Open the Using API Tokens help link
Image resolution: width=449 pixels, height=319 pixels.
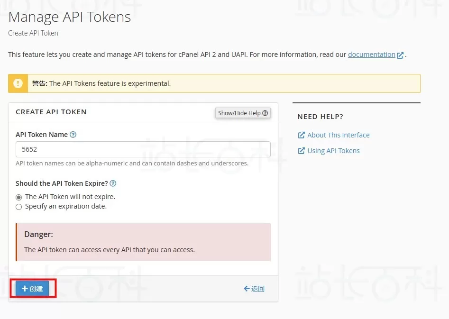coord(333,151)
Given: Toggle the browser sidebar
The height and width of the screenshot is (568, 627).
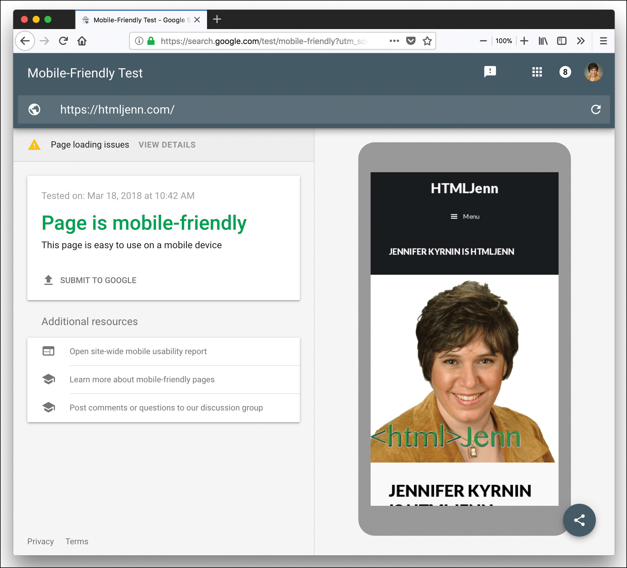Looking at the screenshot, I should 561,40.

::::

_What you have to do_: Copy out the text of every item above word for word, leaving out the pictures.

_The result_:
Open the Using API Tokens help link
Image resolution: width=449 pixels, height=319 pixels.
coord(333,151)
Given: Toggle the browser sidebar
The height and width of the screenshot is (568, 627).
Looking at the screenshot, I should 561,40.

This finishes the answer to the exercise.